Want to Know How Your Charitable Donations really Work?
By Stefanie Smallhouse, Arizona Farm Bureau Second Vice President
This is the time of year when the dining room table is buried in paper. We pore over receipts, notes scribbled on the checkbook, cancelled checks, deposit records, and of course our charitable donations. According to Giving USA, Americans contributed a total of $307.7 billion to charity in 2008. For those donations going to environmental organizations to save anything and everything, have you ever wondered what you get for your donated dollar?
I suggest the last time you hung up your shower towel at the Holiday Inn instead of dropping it on the floor (this is code for don’t waste precious water on providing me with another fresh towel since theoretically I was clean when I dried off anyway) resulted in a more genuine investment for the environment than the check you wrote to Big Green.
Your donation to one of the big corporate environmental groups ─ Sierra Club, The Nature Conservancy, or Natural Resource Defense Council to name a few ─ most likely went to pay for litigation or buying land, but what was the on-the-ground result for conserving anything? How did the cactus ferruginous pygmy owl benefit from your generous donation?
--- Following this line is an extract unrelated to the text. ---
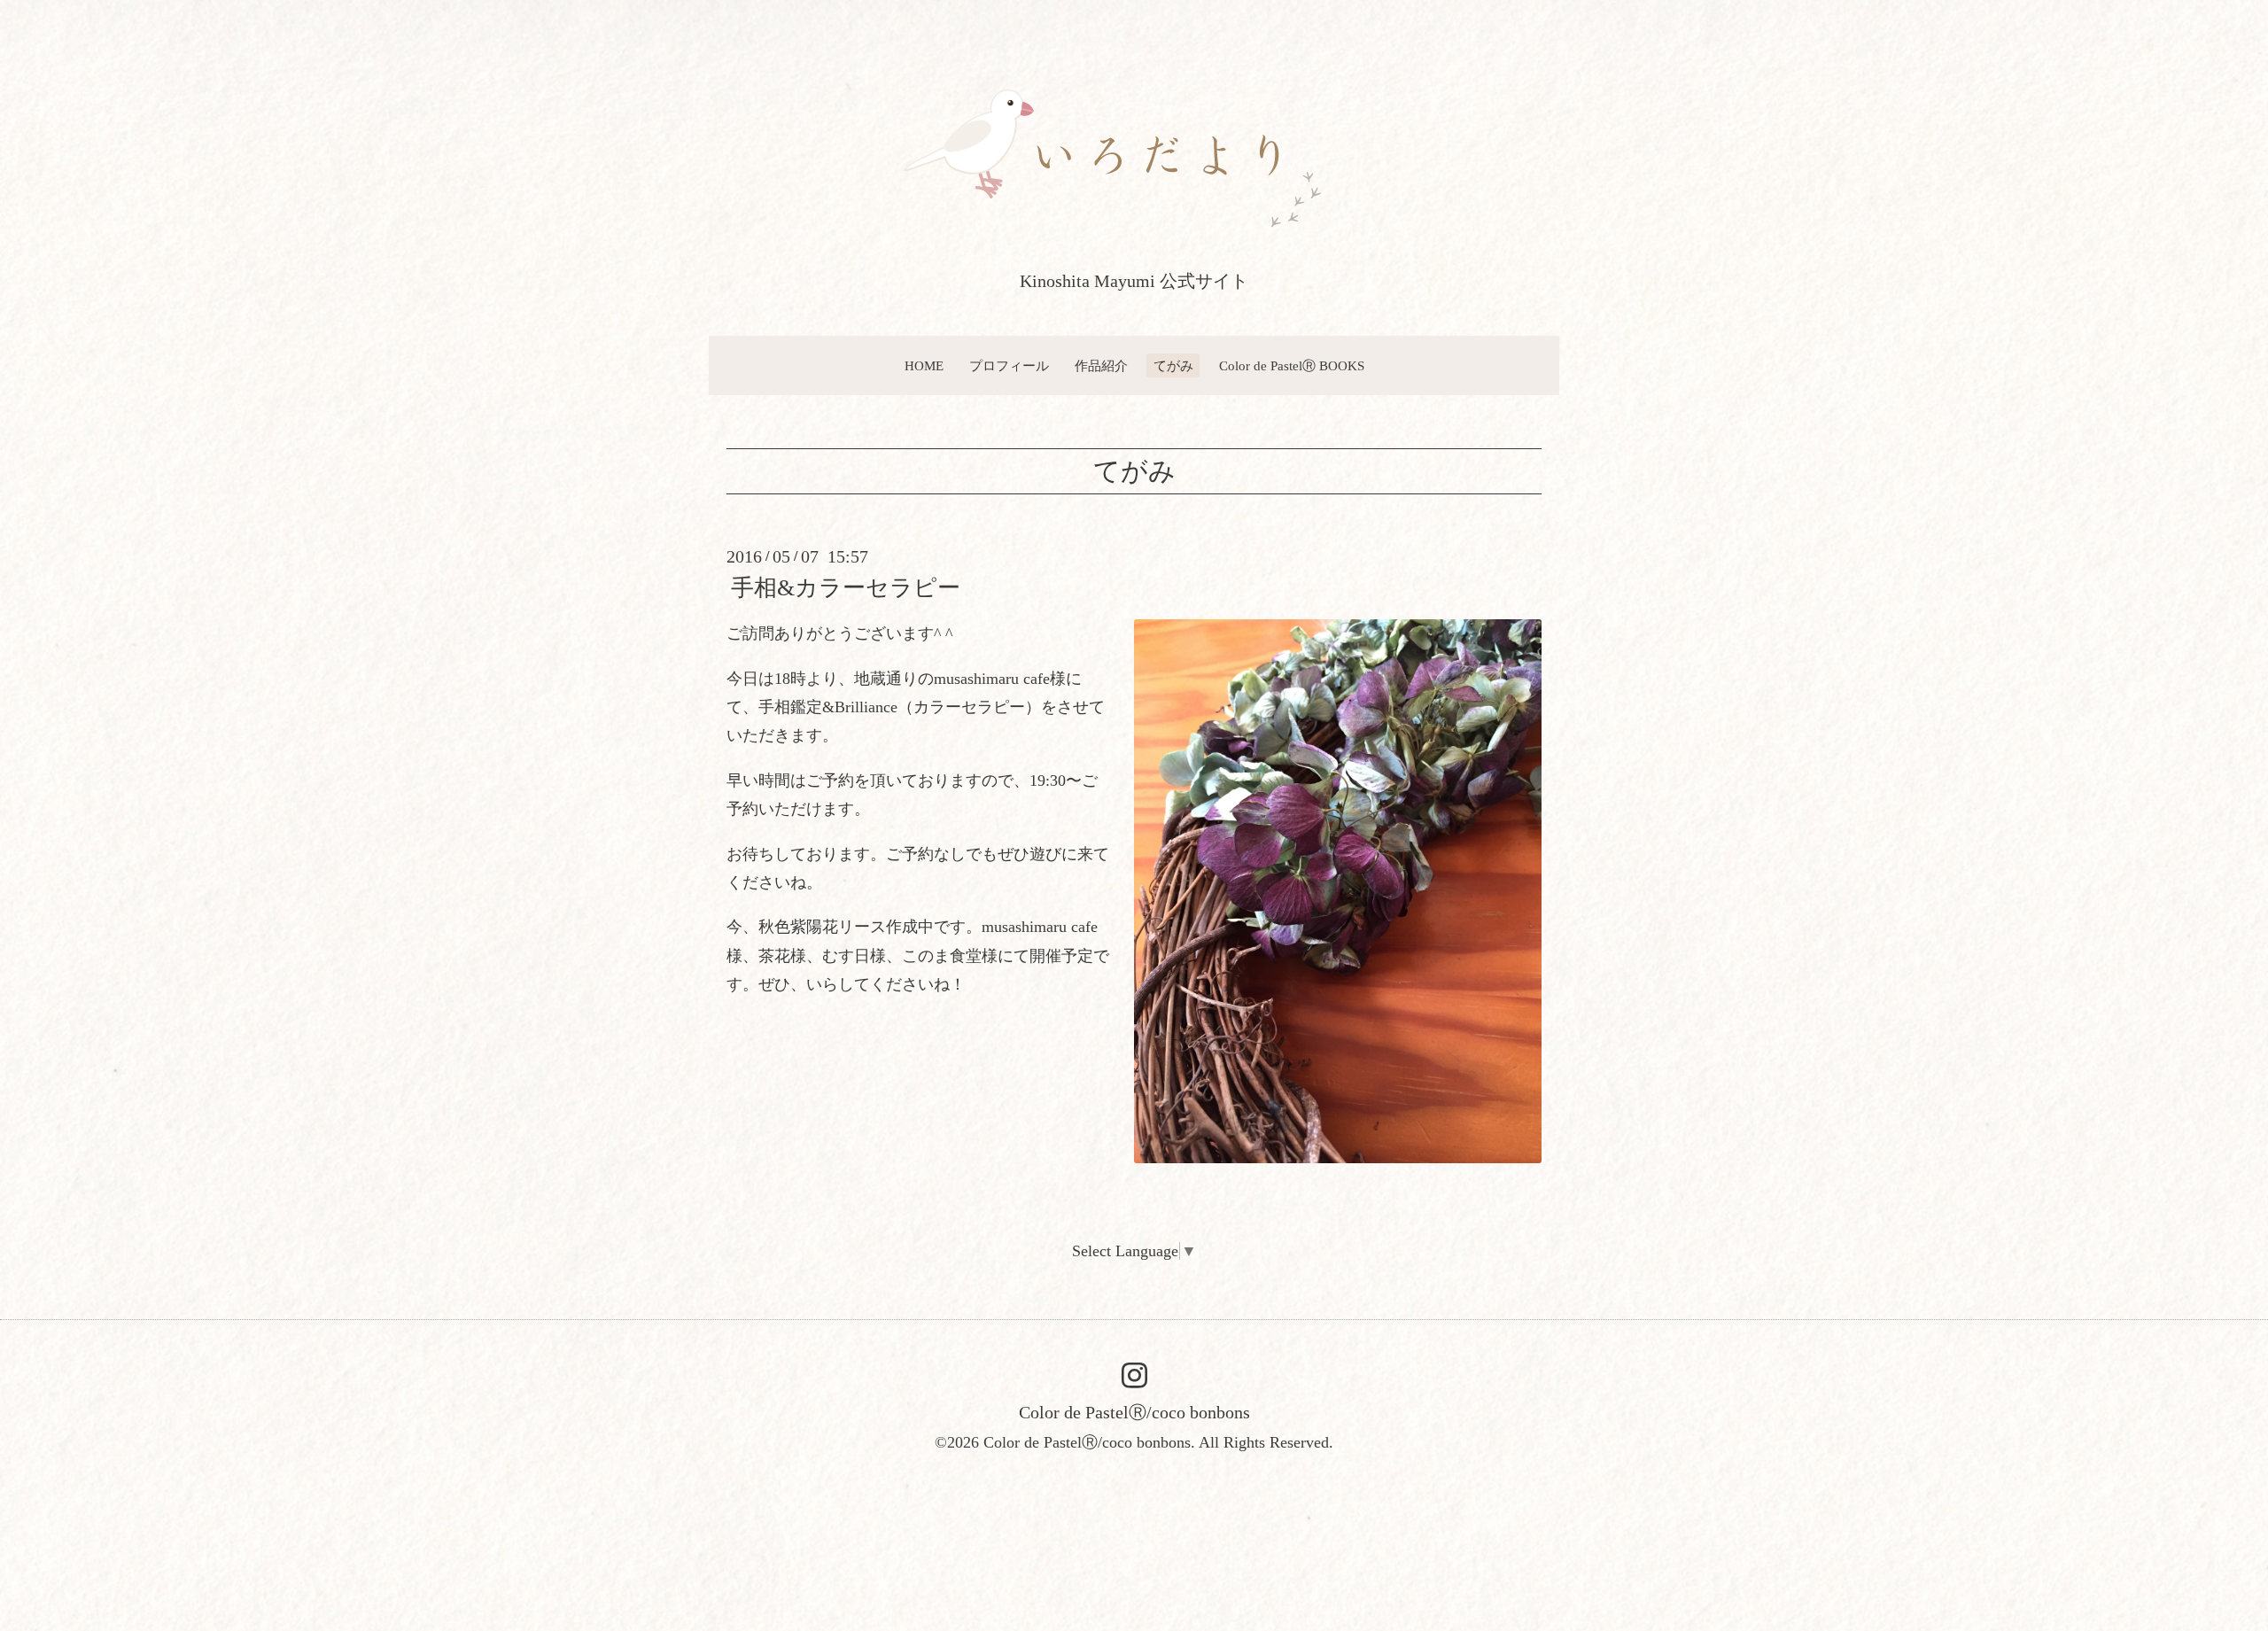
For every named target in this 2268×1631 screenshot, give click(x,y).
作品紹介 (1101, 366)
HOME (924, 366)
How was your dollar used to stop erosion along Arizona’s river ways, or improve water quality along the Colorado River?
In 2008, $758 million was donated to The Nature Conservancy, $43 million to the Sierra Club, and $108 million to the Natural Resources Defense Council (NRDC). The NRDC prides itself on “defeating, blocking, and freezing” through litigation any action that it deems harmful to the earth. But I was unable to find any on-the-ground work that they are doing to actively conserve natural resources. Apparently this organization is the self-appointed legal representation for Mother Nature and that’s it.
The self-appointed realtor happens to be The Nature Conservancy (TNC). Unfortunately, Mother Nature is hard to pin down, so not only does the sales commission go to TNC, but so does all the profit. For example TNC currently has land for sale along the San Pedro River in southeast Arizona acquired as 2,156 acres of contiguous farm land and now subdivided by TNC into 5 parcels with the option of splitting further into 10. This land could have remained unfragmented and seeded with native grasses, but instead has been left to a hostile takeover by invasive woody plants that use significantly more water than farm land.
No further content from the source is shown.